Trains on the platform of Metro station Sevilla, with an old black and white image at the top

100 years of L2

It's our anniversary!
Just over a century ago, on 14 June 1924, Metro opened its second line, then called East-West. It had 8 stations between Sol and Ventas and was actually the first section of a larger line, which would reach Quevedo.

The new line was just over 3.8 kilometres long and ran along Calle Alcalá to the new Monumental bullring. With its entry into service, Metro opened its first transfer, at Sol station, where the two existing lines converged, the L1 or Norte – Sur and the brand new L2. For this reason, it was necessary to build two new entrances, specifically the Gobernación (today the Real Casa de Correos) and the one on Calle del Carmen.

However, the stations that caused the greatest sensation were Retiro station, the largest in the network until then as it had a triple track, and Banco de España, because three free public crossings were installed there, both for passengers and for "the general public", according to the press.

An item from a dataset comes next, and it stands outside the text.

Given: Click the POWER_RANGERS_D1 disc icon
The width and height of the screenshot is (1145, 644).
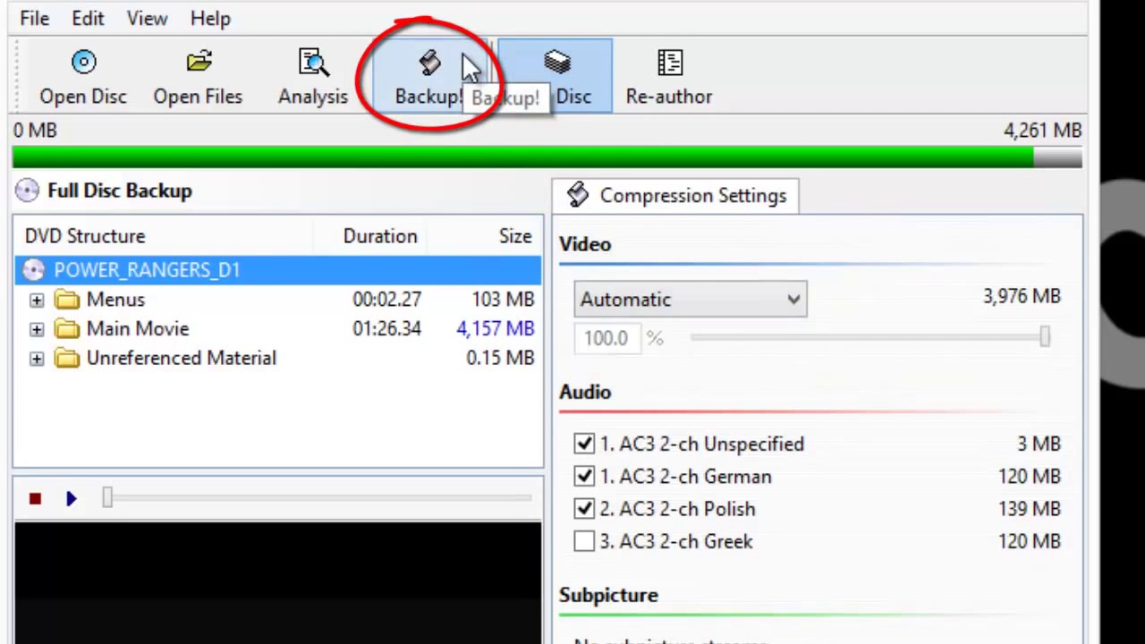Looking at the screenshot, I should coord(34,270).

The inauguration ceremony was attended by King Alfonso XIII and Queen Victoria Eugenia, who also visited the Nave de Motores de Pacífico.

One of the stations included in this new line, Sevilla, still has an advertising mural from 1924, a real gem of 1920s Art Deco. It is the work of Roberto Martínez Baldric and was recovered after the renovation of the station, after which large photographs of Madrid in those years were installed in the station.

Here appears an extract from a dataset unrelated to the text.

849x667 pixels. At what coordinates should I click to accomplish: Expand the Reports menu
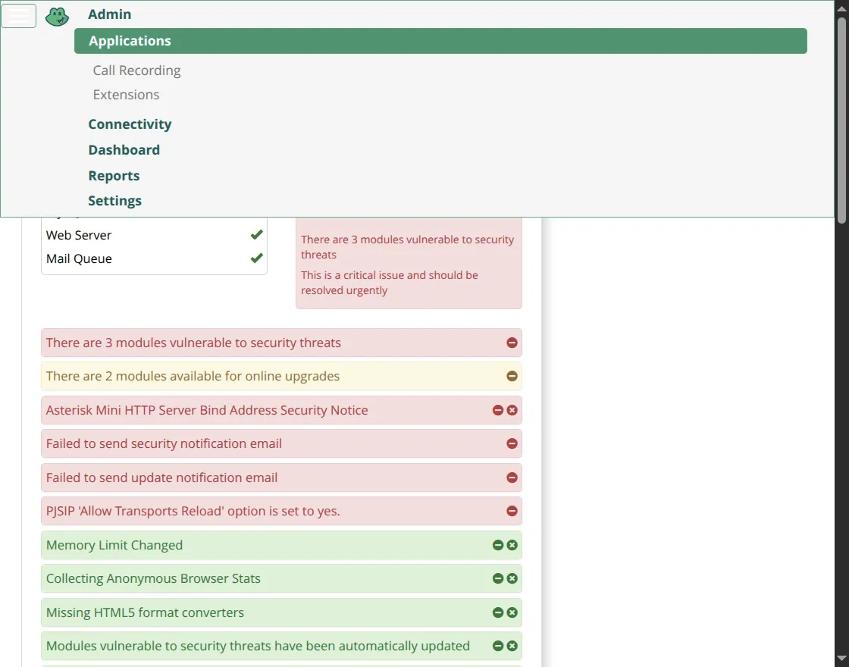point(114,175)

In addition, the entry into service of L2 involved the incorporation of 31 new coaches, larger than those on the Cuatro Caminos Vallecas line. In addition to its greater capacity, some newspapers, such as El Imparcial, pointed out that "a system of absolutely silent fittings is used to close the doors, thus avoiding the noise produced when closing them when the trains set off".

This new model, called 'Ventas', can be found in the exhibition of classic trains in Chamartín.